Пётр Гаврилович похлопал ладонями по чугунному ограждению, кивнул украдкой Исаакию, как старому доброму другу.
Почему он выбирал для дальнейшего пути набережную Крюкова канала, а не улицу Труда, он и сам не знал. Так бывает, что при выборе двух равнозначных дорог, выбираешь ту, идти по которой «душа лежит». Его душа выбирала набережную. Тут в эту пору, почти совсем нет прохожих…
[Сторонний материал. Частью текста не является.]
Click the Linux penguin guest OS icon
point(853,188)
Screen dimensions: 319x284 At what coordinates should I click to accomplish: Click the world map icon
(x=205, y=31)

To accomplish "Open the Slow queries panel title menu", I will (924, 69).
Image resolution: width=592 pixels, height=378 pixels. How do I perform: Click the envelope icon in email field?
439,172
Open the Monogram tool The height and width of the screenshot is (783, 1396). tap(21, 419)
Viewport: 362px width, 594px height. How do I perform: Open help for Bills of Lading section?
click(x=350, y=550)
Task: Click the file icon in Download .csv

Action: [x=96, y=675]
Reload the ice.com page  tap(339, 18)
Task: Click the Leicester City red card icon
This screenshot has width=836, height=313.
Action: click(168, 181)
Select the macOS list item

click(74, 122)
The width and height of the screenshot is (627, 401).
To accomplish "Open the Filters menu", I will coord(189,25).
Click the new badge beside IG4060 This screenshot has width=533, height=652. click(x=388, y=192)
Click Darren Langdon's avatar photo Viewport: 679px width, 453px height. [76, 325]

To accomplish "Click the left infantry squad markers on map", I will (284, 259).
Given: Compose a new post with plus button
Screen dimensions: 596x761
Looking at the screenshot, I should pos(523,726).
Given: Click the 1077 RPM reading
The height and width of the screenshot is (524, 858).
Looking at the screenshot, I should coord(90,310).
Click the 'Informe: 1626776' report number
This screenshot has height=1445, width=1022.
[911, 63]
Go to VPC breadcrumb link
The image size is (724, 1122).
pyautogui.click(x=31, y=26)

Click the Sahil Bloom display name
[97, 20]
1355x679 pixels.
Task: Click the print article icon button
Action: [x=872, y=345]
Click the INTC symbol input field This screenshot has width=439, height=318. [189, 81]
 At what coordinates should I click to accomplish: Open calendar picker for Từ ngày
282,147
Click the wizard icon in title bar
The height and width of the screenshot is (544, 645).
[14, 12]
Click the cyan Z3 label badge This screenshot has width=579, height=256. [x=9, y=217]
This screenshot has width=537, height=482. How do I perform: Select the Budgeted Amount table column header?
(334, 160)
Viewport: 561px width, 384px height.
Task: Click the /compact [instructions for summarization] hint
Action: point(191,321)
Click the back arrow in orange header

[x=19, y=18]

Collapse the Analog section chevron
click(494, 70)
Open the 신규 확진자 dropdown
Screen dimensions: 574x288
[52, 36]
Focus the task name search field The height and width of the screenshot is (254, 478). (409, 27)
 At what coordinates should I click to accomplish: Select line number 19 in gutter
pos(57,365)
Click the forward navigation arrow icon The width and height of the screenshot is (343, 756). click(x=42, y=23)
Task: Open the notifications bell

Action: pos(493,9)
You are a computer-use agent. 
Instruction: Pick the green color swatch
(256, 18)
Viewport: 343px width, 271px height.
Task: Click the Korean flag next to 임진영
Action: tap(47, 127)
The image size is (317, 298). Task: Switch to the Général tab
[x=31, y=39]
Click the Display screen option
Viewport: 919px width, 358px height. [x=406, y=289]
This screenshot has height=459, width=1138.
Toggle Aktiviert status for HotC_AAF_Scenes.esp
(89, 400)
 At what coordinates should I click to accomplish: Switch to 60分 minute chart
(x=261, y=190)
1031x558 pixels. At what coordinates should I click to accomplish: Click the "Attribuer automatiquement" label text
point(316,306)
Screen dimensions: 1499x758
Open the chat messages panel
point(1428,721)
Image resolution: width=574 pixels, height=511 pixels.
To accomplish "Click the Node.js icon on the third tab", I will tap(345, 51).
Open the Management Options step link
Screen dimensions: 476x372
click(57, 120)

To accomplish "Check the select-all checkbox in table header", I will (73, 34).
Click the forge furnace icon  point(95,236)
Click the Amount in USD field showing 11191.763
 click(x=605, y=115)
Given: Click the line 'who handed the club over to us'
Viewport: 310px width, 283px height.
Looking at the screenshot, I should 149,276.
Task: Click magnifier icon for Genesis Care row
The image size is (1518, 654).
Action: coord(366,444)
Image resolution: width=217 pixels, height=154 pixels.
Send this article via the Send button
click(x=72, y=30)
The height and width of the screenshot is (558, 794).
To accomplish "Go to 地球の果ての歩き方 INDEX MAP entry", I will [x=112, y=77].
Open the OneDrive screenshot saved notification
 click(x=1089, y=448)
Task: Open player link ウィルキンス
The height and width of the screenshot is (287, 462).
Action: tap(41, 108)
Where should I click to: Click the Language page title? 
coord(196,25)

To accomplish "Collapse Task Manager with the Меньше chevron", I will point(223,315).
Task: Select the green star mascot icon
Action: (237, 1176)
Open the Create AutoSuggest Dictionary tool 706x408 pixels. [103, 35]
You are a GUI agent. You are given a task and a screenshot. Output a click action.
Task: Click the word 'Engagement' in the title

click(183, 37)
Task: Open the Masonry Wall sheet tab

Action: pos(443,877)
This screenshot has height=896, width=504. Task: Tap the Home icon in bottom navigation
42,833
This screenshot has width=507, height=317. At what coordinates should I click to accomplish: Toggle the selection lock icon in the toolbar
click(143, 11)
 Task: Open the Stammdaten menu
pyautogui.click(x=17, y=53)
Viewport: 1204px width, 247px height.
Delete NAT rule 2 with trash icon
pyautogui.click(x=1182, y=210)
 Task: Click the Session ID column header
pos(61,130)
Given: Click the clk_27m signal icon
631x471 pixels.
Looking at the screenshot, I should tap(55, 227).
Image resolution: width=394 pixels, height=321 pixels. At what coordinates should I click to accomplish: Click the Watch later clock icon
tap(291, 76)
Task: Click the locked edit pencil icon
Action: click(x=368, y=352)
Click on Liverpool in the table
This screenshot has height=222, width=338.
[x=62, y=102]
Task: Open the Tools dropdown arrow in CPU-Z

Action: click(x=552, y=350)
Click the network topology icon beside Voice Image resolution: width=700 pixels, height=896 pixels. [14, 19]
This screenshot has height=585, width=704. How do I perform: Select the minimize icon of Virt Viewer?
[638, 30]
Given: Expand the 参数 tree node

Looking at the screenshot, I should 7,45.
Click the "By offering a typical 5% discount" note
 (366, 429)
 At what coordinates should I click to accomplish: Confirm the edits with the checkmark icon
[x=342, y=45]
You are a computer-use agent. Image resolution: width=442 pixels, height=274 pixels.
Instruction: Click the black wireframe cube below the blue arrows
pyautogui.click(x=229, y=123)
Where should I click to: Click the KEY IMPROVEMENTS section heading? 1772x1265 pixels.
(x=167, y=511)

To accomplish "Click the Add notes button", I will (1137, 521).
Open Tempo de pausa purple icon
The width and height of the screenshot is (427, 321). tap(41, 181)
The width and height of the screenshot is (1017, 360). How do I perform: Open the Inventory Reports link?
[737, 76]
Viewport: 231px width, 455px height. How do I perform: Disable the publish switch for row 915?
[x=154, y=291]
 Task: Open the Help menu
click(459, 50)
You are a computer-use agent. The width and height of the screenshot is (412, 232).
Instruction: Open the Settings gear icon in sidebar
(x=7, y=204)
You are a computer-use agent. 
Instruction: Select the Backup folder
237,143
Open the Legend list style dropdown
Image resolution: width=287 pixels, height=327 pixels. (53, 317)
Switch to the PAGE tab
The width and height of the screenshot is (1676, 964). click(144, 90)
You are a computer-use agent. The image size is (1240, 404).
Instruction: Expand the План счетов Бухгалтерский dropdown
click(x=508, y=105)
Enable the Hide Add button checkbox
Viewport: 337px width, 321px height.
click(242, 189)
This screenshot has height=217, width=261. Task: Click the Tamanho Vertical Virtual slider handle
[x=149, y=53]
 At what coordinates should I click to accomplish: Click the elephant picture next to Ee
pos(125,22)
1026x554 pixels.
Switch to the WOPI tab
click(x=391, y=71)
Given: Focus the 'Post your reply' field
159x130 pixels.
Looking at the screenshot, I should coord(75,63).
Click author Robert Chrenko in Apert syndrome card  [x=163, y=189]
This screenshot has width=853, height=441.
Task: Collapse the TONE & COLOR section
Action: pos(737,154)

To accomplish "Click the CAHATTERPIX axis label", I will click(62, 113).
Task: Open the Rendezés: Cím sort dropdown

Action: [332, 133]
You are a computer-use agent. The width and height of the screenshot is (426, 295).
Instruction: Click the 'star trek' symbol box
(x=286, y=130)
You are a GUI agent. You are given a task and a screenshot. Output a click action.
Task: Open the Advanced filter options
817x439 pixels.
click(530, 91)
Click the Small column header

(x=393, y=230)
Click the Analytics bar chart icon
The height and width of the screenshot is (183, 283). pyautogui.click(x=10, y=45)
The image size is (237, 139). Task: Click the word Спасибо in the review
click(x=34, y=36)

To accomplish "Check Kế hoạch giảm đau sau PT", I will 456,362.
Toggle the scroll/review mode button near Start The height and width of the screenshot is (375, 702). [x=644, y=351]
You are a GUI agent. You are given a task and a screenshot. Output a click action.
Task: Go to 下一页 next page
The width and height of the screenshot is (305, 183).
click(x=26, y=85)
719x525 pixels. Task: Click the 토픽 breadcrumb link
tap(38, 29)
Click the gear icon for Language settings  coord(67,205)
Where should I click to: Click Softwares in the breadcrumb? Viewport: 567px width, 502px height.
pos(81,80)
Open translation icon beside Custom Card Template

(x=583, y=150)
«Интересно, удастся ли ему сегодня поработать над монографией? Сессия окончилась, остались кое-какие «хвосты», кажется, два-три студента. На кафедре торопят с диссертацией. Сами же твердят: «Пётр Гаврилович – на симпозиум, Пётр Гаврилович – в этот раз Вы представляете…». А работать когда?» Он уже забыл год последнего ухода в отпуск.
Позади осталась площадь Труда и Новая Голландия, потянуло свежестью с Большой Невы. Выход на Благовещенский мост был частично перекрыт и ему пришлось обойти временные строительные сооружения через сквер возле церкви. Времени было достаточно, и он решил присесть на лавочку под сиренью. Зазвонили колокола. «Не спрашивай, по ком звонит колокол…»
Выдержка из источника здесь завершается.